The Australian wine industry asked for a Label Directory to strengthen the wine export regulatory system administered by Wine Australia to prevent the export of copycat labelled wines, and we are delivering it. While Wine Australia's role does not extend to protection of intellectual property rights, this Bill will better facilitate wine brand owners to protect their own interests.

With our steady growing, high volume and high value wine exports it is no longer a simple case of walking into a liquor store or visiting a key distributor or retailer overseas to ensure copycat labels haven't entered the market. The Label Directory is a simple, modern equivalent.

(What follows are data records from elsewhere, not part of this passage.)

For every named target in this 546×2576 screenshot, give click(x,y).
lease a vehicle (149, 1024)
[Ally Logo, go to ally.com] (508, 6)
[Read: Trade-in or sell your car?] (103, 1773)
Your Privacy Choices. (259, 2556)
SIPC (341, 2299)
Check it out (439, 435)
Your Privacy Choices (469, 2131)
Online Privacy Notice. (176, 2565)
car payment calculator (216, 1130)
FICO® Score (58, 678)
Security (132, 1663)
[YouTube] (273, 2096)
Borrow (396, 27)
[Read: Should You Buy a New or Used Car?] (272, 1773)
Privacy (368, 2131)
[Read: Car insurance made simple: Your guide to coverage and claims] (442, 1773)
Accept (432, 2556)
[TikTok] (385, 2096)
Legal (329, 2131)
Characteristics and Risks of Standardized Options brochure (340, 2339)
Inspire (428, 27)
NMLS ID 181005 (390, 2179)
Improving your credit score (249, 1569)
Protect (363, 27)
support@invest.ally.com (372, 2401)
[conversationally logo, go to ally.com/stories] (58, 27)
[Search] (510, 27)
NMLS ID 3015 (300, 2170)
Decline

The Label Directory will allow brand owners to search the database to easily see whether other labels may be seeking to trade off of their intellectual property so they can undertake appropriate civil action against copycat exporters through the Australian legal system. While it is up to them to sort out whether copyright infringement has occurred, we are sending a clear message that trying to take advantage of the reputation of Australian brands is not on.

The Bill will also enable Wine Australia to take into account the behaviour of wine exporters using the Label Directory, in administering licences to export grape products. So when exporters are trying to take advantage of the good name of Australian brands, or are using untruthful or non-compliant labels, Wine Australia can suspend or cancel their licence to export.

The continuing success of Australian wine exports depends on the maintenance of our internationally recognised reputation for quality and integrity that is supported by Wine Australia's regulatory activities. The establishment of the Label Directory by this Bill will better equip Wine Australia to respond to the risks that come with growth in reputation and value overseas, and enable the Australian wine industry to more easily protect themselves.

Debate adjourned.

Ordered that the bills be listed on the Notice Paper as separate orders of the day.